Remplacer ce système et ces dirigeants appelle une véritable révolution démocratique : il faut les exproprier pour disposer d'un pouvoir réel de socialisation des richesses, pour définir d’autres formes et objectifs de production, en réponse aux urgences sociales et climatiques, pour inventer une nouvelle démocratie, d’autres relations internationales… Ces objectifs appellent mobilisations et débats (LIEN AVEC « Osons la révolution démocratique »).



Dans l’immédiat, les dirigeants de ce monde font reculer la démocratie parce qu’il leur faut, avant tout, brider leurs opposants pour limiter leurs exigences et leurs revendications.



Un mauvais coup de plus se prépare en Europe et en France même.



Le gouvernement a déposé, en mars 2011, un projet de loi qui veut inscrire dans la Constitution l’obligation d’équilibre budgétaire. Les divers « centristes » en sont d’accord. Ce serait, en plus, un joli coup tactique pour le « Président des riches » de les amener à voter ses projets. Au même moment, le Parlement européen a adopté de nouvelles règles de « gouvernance » : les budgets des divers États seront soumis à un contrôle par la Commission européenne pour imposer une super austérité.



Voilà une épreuve de vérité, pour le PS mais aussi pour l’ensemble des organisations et des mouvements syndicaux et démocratiques.

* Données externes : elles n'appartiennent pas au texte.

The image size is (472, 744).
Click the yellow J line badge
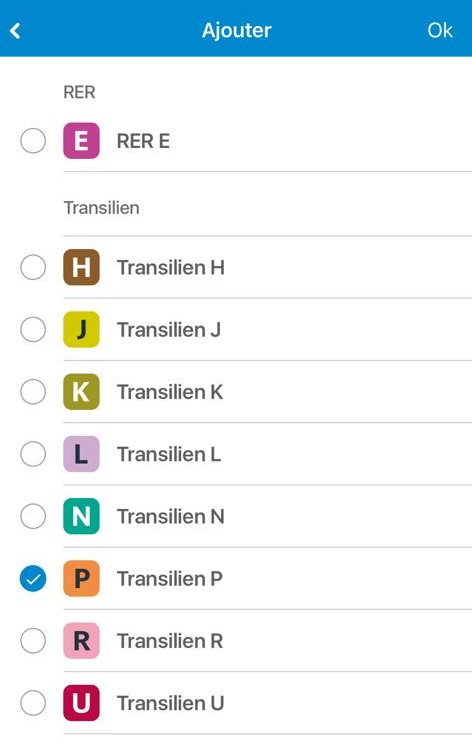click(81, 329)
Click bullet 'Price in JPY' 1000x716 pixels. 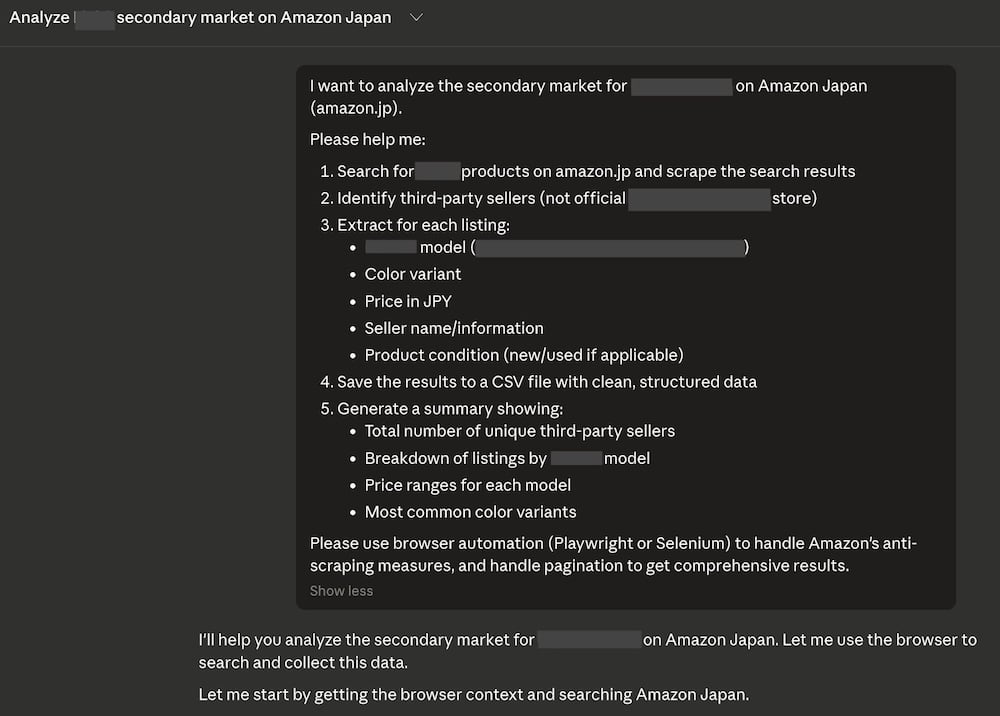click(408, 300)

Avec les Fronts de gauche alternative (sous des noms différents suivant les pays), nous devrions, depuis un an, faire comme les Grecs, les Portugais, et aujourd’hui les Espagnols : refuser de subir ce que la classe dirigeante appelle « les conséquences de la dette ». Nous devrions exiger que soient expropriées les banques qui ont spéculé pour, en plus, toucher des  aides des États. Nous devrions imposer une transformation radicale de la Banque centrale européenne (BCE), la suppression des paradis fiscaux et une toute autre fiscalité européenne.

À condition que les forces de transformation sociale et écologique le veuillent et arrivent à mobiliser, une toute autre politique sociale, économique, écologique et culturelle est possible, en Europe comme à l'échelle internationale.



Cela passe, pour commencer, par la nécessaire mobilisation contre les lois déjà préparées par le gouvernement français et par la Commission européenne.